On the other hand, Fairfax County (which has a couple of Metro stops but is generally more car-dependent than Montgomery or Arlington) has an obesity rate about the same as the District (22.2%). Exurbs, by contrast, tend to be fatter than the District. Affluent but rail-less Loudoun County has a 23 percent obesity rate, outer suburb Howard County clocks in at 23.9%, and Prince William County's obesity rate is a disappointing 28.2%. In sum, inner suburbs with good transit service were thinner than the city of Washington, but the most car-oriented suburbs were not.
In declining or poorer cities, however, cities were actually fatter than suburbs. Despite recent gentrification, Philadelphia's median household income is only about $37,000, less than 2/3 that of the District of Columbia. Like many low-income cities, Philadelphia has weighty obesity issues (pun intended); 29.1% of its adults were obese, far more than in any close-in suburban county. (Chester, Montgomery, Camden and Delaware Counties all had obesity rates in the 22-26 percent range).

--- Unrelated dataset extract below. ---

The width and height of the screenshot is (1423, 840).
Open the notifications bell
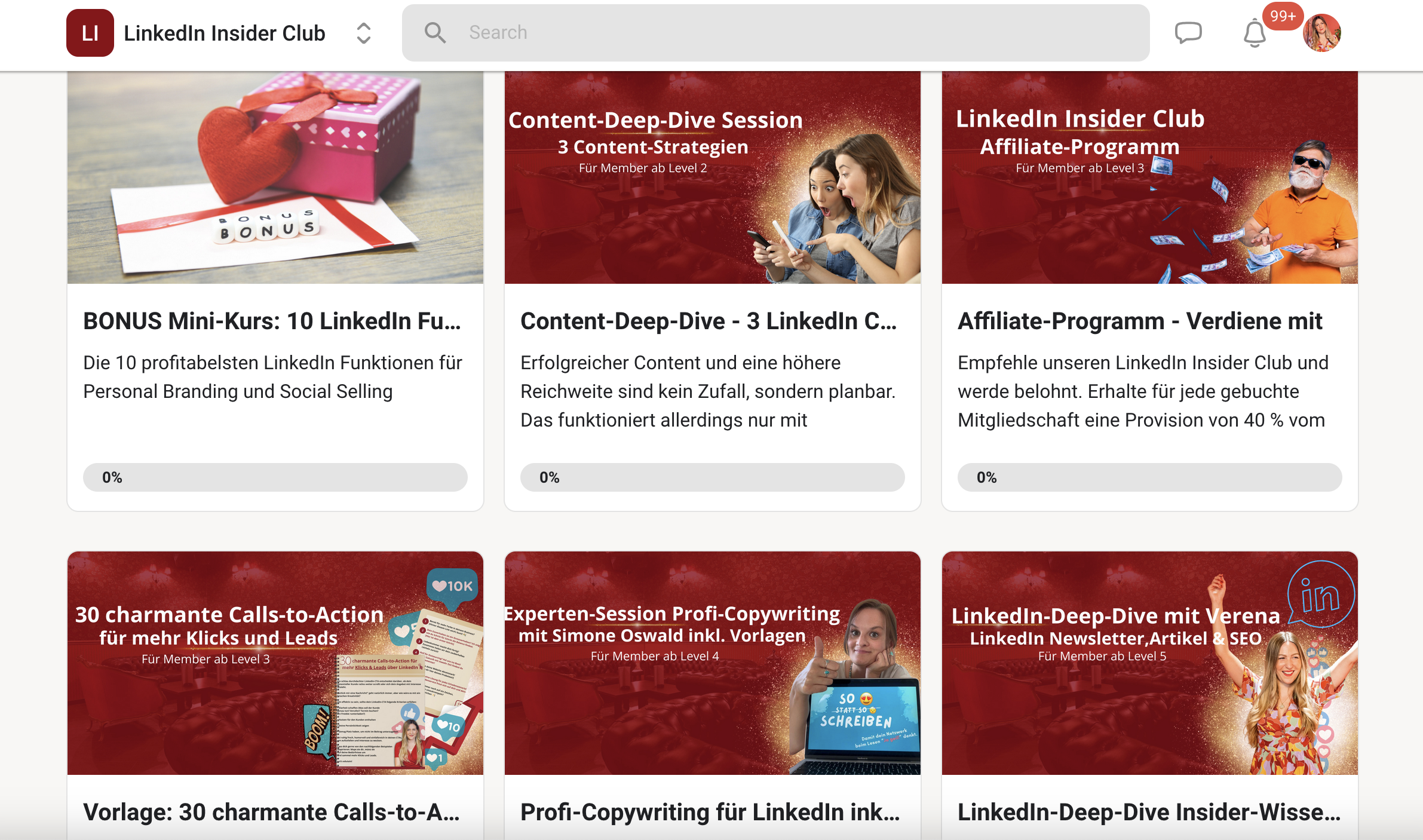pos(1255,33)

I also looked at two cities that (unlike Philadelphia and Washington) have lost population even in recent decades: Baltimore and St. Louis. Both cities have obesity rates over 30 percent- partially because these cities are more car-oriented than Washington or Philadelphia. Even their suburbs are fatter than those of the transit-oriented cities discussed above. Baltimore's suburbs of Baltimore County, Anne Arundel County, and Harford County all have obesity rates in the 25-27 percent range, a little higher than that of most Washington, Philadelphia or San Francisco suburbs. Similarly, St. Louis County and St. Charles County near St. Louis both have obesity rates of around 28 percent.
(Note: all of my statistics come from City Data).